Have a question about this project? Sign up for a free GitHub account to open an issue and contact its maintainers and the community.

Already on GitHub? Sign in to your account

(https = Secure downloads + SHA Checksums) #258

Closed
Slingshot77 opened this Issue Oct 22, 2013 · 4 comments

Comments

Projects
None yet
3 participants

Important Message to Crypto Wallet DEVELOPERS (https downloads + SHA Checksums)

https://bitcointalk.org/index.php?topic=315963.0

See my posts on these two issues. Of course today Bitcoin-Qt offers SHA-256 checksum verification (Verify release signatures). But NO SECURE download page.

WE need to SECURE our wallets as much as possible, and the source of those wallets as much as reasonably possible too. http just isn't safe. Only https is reasonably safe.

Sincerely,

Slingshot aka (Slingshot77@github

Contributor

saivann commented Oct 22, 2013

Duplicate of issue #253, please take a look at existing issues before opening a new one.
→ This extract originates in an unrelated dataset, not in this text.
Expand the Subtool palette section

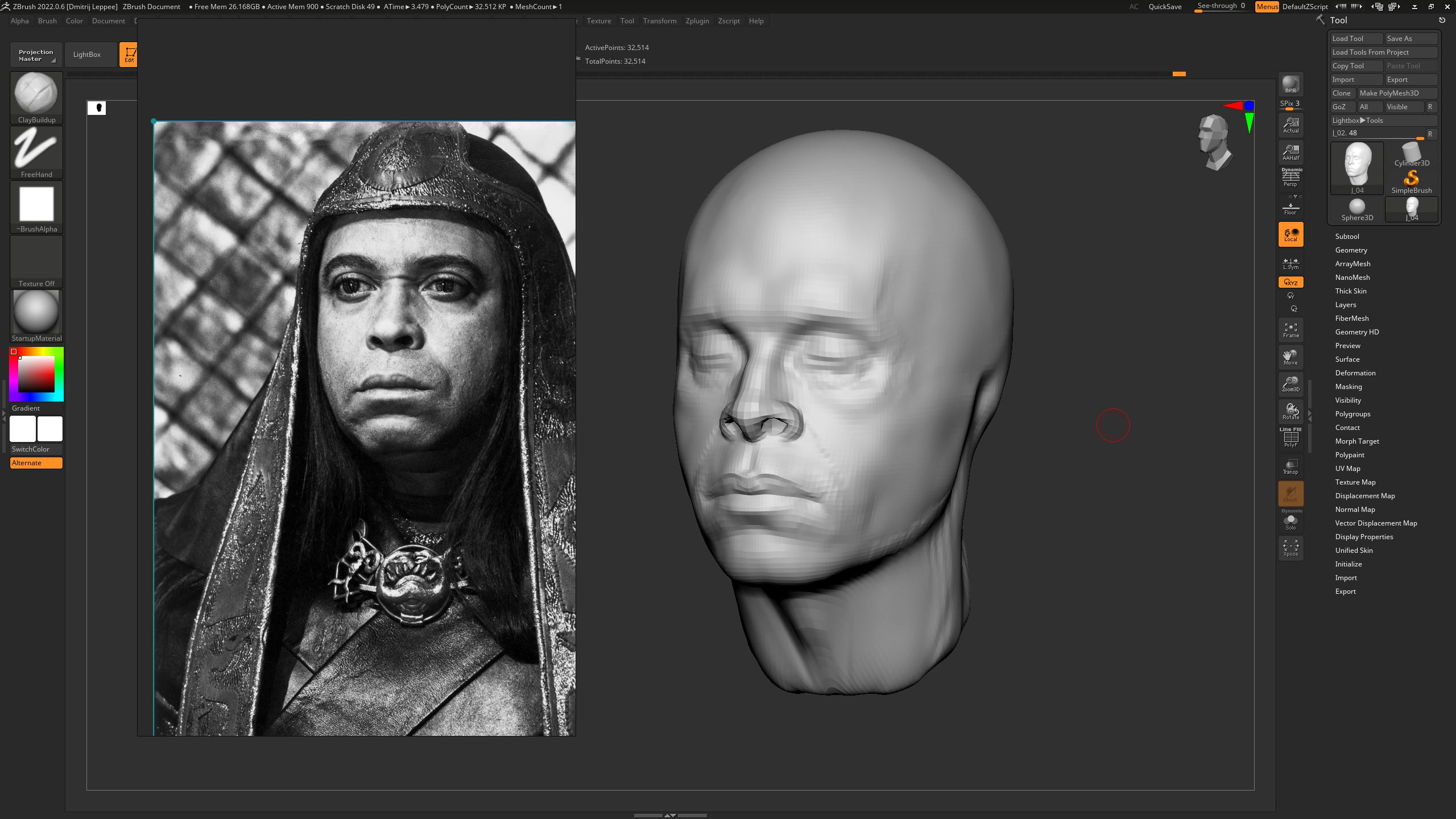1347,237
I have already explained on that issue what would be required, why it isn't possible in the mean time, and also the fact that it doesn't replace developers' signatures by any means, which are the only secure way to ensure that the build really comes from them.
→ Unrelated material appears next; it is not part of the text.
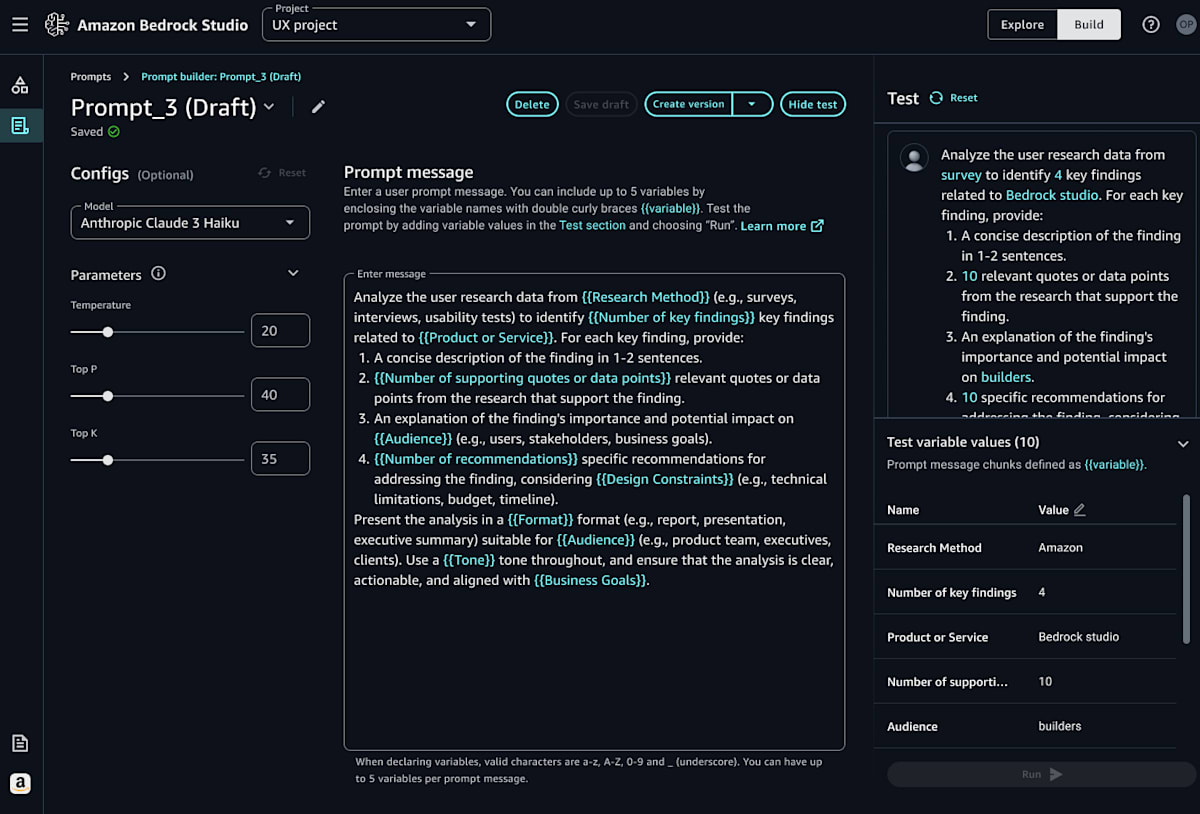Open the hamburger navigation menu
@saivann saivann closed this Oct 22, 2013

Hi,

1st thanks for responding so timely. That's wonderful.

I don't know the technical details you refer to, and well that doesn't concern me, or anyone that wishes to park a lot into Bitcoin through a downloadable Qt client from your GitHub http link.

What does though is knowing that Bitcoin security concerning it's Qt wallets are securely maintained, and on Secure https sites for downloading purposes, which are far harder to hack.

  Being injected with additional payloads while on a http site during downloads does occur. Being monitored, followed back to your IP and then digitally robbed is yet just one more of many things that can and will go awry. Maybe you want to ignore or even deny these. Or a long list of others for why your simply not doing what must be done in order to be taken seriously.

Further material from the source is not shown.